6.1 Studio task categories (product language)
These labels are user-facing. Implementations should map each category to a stable studio_task_id string on API boundaries so routing preview and runtime stay aligned.
| Studio task (label) | studio_task_id |
Typical Studio surfaces |
|---|---|---|
| Chat assistant | chat_assistant |
LLM chat (demo), long-form chat-style calls |
| Search / knowledge answers | search_knowledge |
Grounded SDLC copilot (Ask), header Ask |
| Plans / roadmaps generation | plans_generation |
Blueprints Wizard interpretation, artifact generation, wizard refine |
| Site / blog drafting | site_drafting |
Reserved for site/blog drafting flows when wired |
| Code / automation | code_automation |
Reserved for automation or code-oriented flows when wired |
| Extraction / classification | extraction_classification |
Wizard clarification suggestions and similar extractive calls |
| Vision / OCR | vision_ocr |
Reserved for vision/OCR when wired |
| Embeddings / indexing | embeddings_indexing |
Reserved when an embeddings path exists; may appear as settings-only until implemented |
Classifier task values in §3 (CHAT, CODE, …) describe prompt shape for adaptive adjustment inside a provider. They are not the same as studio_task_id; a single studio_task_id may still use adaptive routing when enabled.
6.2 Progressive disclosure
- Zero providers connected (no effective credentials): Guided empty state — connect at least one cloud key, custom base URL, or Ollama URL on the server; link to documentation and a safe “test chat” path.

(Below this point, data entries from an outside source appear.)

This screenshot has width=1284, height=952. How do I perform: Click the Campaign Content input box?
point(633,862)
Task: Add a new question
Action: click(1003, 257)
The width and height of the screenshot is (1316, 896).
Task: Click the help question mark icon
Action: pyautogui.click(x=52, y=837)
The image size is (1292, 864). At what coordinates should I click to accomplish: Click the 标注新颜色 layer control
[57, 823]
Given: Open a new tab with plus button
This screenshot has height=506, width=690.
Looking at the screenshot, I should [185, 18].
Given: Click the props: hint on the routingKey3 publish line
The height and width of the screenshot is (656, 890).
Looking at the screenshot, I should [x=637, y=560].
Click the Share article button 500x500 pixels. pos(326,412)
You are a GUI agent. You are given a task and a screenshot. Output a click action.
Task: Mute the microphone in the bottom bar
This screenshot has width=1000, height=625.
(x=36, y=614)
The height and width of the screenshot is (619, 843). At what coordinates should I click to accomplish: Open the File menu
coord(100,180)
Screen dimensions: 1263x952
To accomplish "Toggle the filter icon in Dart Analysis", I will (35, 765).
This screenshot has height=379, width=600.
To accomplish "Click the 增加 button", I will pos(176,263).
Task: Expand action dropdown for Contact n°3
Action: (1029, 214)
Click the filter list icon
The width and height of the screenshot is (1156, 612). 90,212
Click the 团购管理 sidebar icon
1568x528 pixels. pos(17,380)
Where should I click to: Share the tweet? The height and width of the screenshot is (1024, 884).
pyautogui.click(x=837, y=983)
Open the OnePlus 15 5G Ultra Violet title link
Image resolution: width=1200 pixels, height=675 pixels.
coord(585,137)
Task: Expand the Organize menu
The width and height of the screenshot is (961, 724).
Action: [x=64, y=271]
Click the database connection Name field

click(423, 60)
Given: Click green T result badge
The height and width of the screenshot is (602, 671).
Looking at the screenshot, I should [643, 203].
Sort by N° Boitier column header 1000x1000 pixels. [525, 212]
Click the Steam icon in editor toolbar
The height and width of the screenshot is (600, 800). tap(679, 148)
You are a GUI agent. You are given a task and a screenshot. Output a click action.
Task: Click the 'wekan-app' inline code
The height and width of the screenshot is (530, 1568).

- Exactly one provider connected: Emphasize that provider, default model, and Test setup; do not surface Smart multi-model or Advanced routing as primary choices (may remain in collapsed technical/advanced affordance if needed for support).
- Two or more providers connected: Show Smart multi-model and Advanced routing as first-class options; allow per–task-category overrides (§6.1).
6.3 Quality presets and transparency
Quality remains a discrete tier relative to the user’s ordered pool (§1.3, §2), not a promise of dollar cost. Product presets (e.g. Speed / Balanced / Quality / Max) map to tier names with short copy: moving toward “Speed” shifts selection toward weaker/cheaper slots in the pool; “Max” toward stronger slots. The UI should show a live routing preview (resolved model per task category or per provider) whenever presets or pools change, so the slider is not “magical.”
6.4 Settings file and versioning
Studio persists UI settings under <workspace>/.lenses-local/llm-settings.json (gitignored). When adding fields (e.g. task_routes, routing_mode, fallback_route), bump version and migrate older files on load so operators are not stranded on legacy shapes.
6.5 Explicit MVP boundary (multi-LLM)
In scope (MVP): Parallel routing across task categories — e.g. chat on one provider, grounded Ask on another, wizard generation on a third, Ollama for local experimentation.
Out of scope (later): Sending the same user prompt to multiple models in parallel, output comparison, judge models, or consensus flows — larger backend, cost, and UX surface.
See also
- Situ8 reference implementation:
ModelSelectionResolver,AdaptiveModelMapper,LlmModels(Kotlin). - Lenses:
lenses/llm_routing.py,lenses/llm_resolve.py,lenses/llm_studio_tasks.py,lenses/llm_settings_store.py, README (Studio AI Setup).